'''
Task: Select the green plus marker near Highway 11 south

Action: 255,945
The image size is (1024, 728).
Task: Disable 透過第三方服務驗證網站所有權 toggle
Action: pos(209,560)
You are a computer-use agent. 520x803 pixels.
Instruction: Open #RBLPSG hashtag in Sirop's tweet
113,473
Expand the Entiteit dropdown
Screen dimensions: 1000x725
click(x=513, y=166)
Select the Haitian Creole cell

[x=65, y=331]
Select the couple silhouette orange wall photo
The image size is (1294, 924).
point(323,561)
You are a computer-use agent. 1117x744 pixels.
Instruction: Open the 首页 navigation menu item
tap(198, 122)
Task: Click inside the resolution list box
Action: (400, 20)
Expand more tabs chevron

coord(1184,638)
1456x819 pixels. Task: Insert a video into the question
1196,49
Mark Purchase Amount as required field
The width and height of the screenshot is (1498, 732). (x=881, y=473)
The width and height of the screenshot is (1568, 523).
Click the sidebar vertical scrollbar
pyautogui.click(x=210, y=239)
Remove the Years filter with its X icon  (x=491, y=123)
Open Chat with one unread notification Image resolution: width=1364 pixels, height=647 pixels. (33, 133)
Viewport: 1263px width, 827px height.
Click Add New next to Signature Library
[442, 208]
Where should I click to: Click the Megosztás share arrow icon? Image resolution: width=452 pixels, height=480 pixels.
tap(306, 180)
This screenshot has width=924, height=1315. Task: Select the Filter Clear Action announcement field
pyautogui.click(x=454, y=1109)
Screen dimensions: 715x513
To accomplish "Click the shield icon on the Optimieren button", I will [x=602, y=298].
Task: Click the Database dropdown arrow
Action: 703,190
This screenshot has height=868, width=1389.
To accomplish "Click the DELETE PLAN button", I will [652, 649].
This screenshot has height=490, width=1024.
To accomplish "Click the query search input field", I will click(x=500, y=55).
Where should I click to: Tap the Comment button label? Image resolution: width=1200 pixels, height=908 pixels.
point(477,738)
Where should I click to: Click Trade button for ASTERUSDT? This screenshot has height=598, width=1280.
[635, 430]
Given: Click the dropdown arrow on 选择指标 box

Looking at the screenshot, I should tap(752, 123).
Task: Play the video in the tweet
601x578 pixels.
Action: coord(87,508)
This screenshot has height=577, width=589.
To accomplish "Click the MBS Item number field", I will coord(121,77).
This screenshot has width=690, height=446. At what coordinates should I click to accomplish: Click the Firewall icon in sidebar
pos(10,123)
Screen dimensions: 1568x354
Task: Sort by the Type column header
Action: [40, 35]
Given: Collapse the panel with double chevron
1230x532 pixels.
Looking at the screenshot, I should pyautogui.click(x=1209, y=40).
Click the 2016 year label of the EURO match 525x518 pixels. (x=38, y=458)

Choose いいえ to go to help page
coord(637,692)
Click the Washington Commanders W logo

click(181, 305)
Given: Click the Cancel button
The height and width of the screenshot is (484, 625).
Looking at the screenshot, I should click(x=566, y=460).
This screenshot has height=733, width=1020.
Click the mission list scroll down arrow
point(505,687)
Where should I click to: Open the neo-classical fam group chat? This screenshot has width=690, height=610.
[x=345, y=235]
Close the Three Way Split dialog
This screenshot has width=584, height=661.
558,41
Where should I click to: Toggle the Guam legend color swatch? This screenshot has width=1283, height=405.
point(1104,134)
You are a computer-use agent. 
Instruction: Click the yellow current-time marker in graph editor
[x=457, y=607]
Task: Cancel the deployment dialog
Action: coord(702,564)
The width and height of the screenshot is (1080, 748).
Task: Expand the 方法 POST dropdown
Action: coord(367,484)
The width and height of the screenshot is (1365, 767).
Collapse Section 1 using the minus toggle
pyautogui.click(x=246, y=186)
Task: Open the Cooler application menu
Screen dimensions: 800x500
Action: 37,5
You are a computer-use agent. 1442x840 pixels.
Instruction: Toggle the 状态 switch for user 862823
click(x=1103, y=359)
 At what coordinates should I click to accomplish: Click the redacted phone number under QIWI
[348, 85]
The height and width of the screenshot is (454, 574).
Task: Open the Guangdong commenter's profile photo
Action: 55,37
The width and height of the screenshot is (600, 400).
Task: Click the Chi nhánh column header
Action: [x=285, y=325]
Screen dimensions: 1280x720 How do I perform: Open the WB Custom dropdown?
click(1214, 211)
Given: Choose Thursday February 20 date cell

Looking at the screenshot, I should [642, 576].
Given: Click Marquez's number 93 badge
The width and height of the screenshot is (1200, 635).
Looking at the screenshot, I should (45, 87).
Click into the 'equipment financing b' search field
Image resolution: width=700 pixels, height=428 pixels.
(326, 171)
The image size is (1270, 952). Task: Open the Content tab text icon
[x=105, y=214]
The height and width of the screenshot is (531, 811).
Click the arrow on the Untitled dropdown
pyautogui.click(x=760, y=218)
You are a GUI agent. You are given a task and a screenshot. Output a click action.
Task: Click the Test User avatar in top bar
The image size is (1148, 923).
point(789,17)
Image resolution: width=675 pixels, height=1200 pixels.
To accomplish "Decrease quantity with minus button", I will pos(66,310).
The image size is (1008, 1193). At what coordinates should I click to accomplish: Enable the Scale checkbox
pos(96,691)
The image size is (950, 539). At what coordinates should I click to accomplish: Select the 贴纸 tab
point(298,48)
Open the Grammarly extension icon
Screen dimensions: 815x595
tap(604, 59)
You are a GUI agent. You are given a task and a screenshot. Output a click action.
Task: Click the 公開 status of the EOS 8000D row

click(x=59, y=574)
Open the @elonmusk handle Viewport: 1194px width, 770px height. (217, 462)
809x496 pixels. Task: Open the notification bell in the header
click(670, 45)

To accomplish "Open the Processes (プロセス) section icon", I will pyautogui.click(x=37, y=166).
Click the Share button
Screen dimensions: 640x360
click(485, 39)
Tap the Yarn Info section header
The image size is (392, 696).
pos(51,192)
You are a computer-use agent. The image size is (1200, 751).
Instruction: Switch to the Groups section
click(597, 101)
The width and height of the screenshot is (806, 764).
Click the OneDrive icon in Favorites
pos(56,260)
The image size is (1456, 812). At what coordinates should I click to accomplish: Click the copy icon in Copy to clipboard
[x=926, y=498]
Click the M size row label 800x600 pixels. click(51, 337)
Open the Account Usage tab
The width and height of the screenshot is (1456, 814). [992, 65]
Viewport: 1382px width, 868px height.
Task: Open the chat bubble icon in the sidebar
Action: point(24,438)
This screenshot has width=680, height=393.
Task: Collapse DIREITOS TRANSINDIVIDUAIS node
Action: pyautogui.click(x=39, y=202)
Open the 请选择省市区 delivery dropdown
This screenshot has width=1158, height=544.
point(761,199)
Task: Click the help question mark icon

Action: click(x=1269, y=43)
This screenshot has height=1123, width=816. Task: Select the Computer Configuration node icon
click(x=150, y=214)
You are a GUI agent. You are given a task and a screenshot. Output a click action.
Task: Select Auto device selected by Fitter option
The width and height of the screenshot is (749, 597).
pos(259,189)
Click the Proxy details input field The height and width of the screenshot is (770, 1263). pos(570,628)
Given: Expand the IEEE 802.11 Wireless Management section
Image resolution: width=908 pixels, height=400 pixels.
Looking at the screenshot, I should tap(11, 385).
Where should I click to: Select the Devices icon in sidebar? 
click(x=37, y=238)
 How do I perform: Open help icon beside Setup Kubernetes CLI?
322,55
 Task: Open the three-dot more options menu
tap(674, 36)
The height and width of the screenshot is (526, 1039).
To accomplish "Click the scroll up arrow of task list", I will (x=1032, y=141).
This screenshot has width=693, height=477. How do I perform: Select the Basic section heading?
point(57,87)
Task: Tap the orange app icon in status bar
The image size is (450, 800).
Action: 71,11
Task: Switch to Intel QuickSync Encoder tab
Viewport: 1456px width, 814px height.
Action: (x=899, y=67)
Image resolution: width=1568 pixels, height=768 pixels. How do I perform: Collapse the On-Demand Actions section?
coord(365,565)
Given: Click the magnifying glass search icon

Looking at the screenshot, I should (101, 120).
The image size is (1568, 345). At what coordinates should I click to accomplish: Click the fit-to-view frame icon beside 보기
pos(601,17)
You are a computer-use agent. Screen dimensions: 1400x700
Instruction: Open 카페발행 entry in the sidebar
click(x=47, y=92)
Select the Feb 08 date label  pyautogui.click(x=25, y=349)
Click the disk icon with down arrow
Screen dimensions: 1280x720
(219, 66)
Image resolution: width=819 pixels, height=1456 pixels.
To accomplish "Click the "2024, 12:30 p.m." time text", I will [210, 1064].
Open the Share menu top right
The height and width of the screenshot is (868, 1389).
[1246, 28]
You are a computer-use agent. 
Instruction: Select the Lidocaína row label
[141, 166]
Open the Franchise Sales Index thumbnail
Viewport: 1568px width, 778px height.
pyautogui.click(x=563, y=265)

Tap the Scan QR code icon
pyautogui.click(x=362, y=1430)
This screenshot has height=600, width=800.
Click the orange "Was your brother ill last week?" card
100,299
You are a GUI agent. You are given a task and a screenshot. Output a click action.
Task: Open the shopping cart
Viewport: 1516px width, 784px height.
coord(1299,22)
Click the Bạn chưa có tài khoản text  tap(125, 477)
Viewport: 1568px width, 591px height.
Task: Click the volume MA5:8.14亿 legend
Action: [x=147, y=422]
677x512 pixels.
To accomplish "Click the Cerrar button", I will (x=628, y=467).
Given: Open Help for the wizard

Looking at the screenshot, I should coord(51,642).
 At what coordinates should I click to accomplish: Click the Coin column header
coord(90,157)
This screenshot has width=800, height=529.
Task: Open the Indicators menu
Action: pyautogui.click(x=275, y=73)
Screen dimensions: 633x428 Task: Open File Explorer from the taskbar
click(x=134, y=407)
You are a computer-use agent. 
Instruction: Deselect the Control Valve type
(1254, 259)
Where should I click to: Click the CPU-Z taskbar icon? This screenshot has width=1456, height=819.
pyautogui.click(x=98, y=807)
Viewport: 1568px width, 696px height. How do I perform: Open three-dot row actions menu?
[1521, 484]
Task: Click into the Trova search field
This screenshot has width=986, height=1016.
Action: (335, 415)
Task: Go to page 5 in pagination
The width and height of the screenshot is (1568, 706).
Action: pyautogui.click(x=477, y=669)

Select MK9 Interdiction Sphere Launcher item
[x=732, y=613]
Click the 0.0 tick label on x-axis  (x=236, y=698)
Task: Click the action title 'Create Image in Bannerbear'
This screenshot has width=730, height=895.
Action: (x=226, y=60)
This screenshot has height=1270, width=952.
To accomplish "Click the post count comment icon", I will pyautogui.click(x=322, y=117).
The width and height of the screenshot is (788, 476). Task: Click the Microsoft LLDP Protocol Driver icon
'''
Goal.
Replace "Share button" with "Share icon" in the records between the line containing "809x496 pixels. Task: Open" and the line containing "pos(51,192)", inclusive, and write out only those lines, leaving everything else unchanged.

In response.
809x496 pixels. Task: Open the notification bell in the header
click(670, 45)

To accomplish "Open the Processes (プロセス) section icon", I will pyautogui.click(x=37, y=166).
Click the Share icon
Screen dimensions: 640x360
click(485, 39)
Tap the Yarn Info section header
The image size is (392, 696).
pos(51,192)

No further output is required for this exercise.